John Hodgkins (46, Moulder, born West Bromwich), his wife Sarah Jane (43, born Cannock), and their 8 surviving children of 9: John (18, Truck Checker at L & NW Railway, born West Bromwich), Mary Ann (16, Gold Polisher, born West Bromwich), Sarah Jane (14, Warehouse Girl, born West Bromwich), Mona Ward (12, School, born West Bromwich), Edward (10, born West Bromwich), Frederick (5, born West Bromwich), Ivy Violet (2, born West Bromwich), and Thomas (3 months, born West Bromwich).

Personal Data

After John's death, his outstanding army pay and allowances amounted to £1/5/6d (1 pound, 5 shillings and 6 pence); this was paid to his mother and sole legatee, Sarah J., in February 1918. His War Gratuity was £3/0/0d (3 pounds exactly), this was also paid to his mother, Sarah J., in November 1919. The value of the War Gratuity suggests that John had enlisted within the previous 12 months.

Action resulting in his death

The 1/6th Battalion King’s (Liverpool Regiment) was one of the 4 battalions in the 165th Brigade, all 4 battalions were King’s (Liverpool Regiment), referred to as 'KLR'. The 165th Brigade was one of the 3 Brigades of the 55th Division.
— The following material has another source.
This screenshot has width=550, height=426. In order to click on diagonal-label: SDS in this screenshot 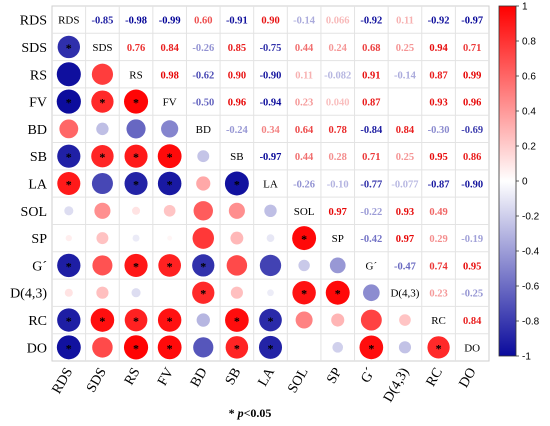, I will do `click(102, 48)`.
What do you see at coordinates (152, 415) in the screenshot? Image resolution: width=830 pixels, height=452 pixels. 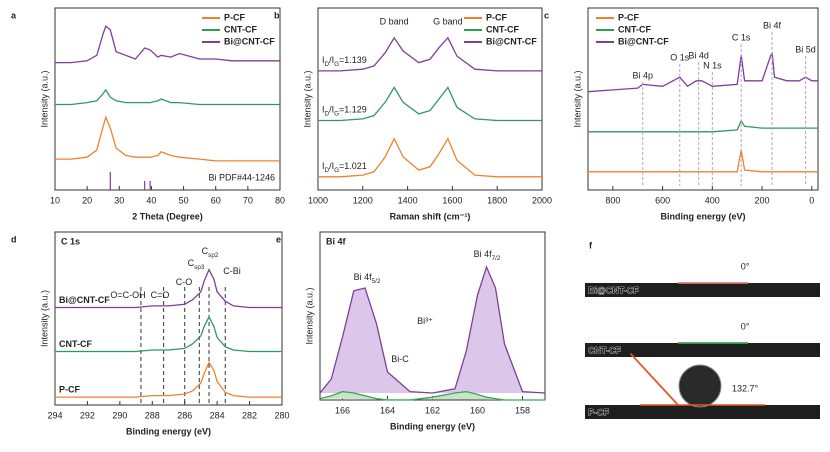 I see `x-tick-label: 288` at bounding box center [152, 415].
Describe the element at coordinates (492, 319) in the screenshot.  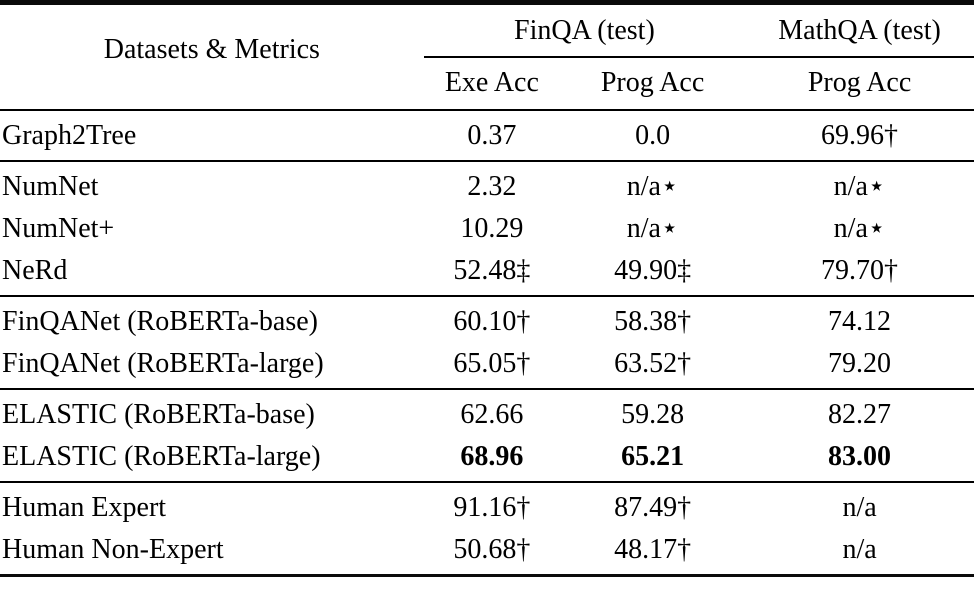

In 1917, the 55th Division was sent to Ypres to play its part in the Third Battle of Ypres, during the summer and autumn of 1917. The Battle of the Menin Road Ridge, which started on the 20th September 1917, was just part of the overall Third Battle of Ypres. It was here that John was killed.

The objective for the 165th Brigade was to attack positions just over a mile north-west of Zonnebeke (itself 4 miles north-east of Ypres) and to capture the German strongpoints of Gallipoli, Hill 35, Iberian, Delva, Capitol and Hill 37. The 1/7th KLR was to lead the attack on the right, with the 1/9th KLR on their left. The 1/5th and 1/6th KLR were to act as the second wave. The initial attack of the 1/7th and 1/9th KLR started at 5.40am, each battalion attacking in four waves fifty yards apart, under a creeping artillery and machine gun barrage. The 1/5th and 1/6th KLR launched the second wave of the attack at 8.35am.

The War Diary of the 1/6th King’s Liverpool Regiment for the 20th September 1917 provides an account of the day’s action:
“165 Brigade attacked the Green Line from 100 yards South of KANSAS CROSS to a point 100 yards East of WATEREND HOUSE with 9th & 7th KLR to take first objective, and 6th & 5th KLR to take GREEN LINE. Zero-hour 5.40 a.m. The 9th & 6th KLR became heavily involved in the fight for Hill 35 which was finally captured after a stiff fight, the 6th consolidating strong points in Hill 35 including LENS. Capt. Eastwood, 2/Lt. Phillips, and 2/Lt Spratt were killed on Hill 35. 2/Lt Wallington and all No. 1 Platoon of “A” Coy were killed in a gallant attempt to capture a strongpoint to the South of Hill 35. The 1/5th Loyal North Lancs & the 1/5th South Lancs come up to reinforce, and Hill 37 was captured by them and the survivors of this Battalion. Towards dusk a strong enemy Counter Attack in Hill 37 was beaten off with heavy casualties to the enemy.”

The 1/6th KLR had 62 Other Ranks killed on the day, John Hodgkins amongst the number. Like the majority of these men, Johh Hodgkins has no known grave and is commemorated on the Tyne Cot Memorial, about 2 miles from where he fell.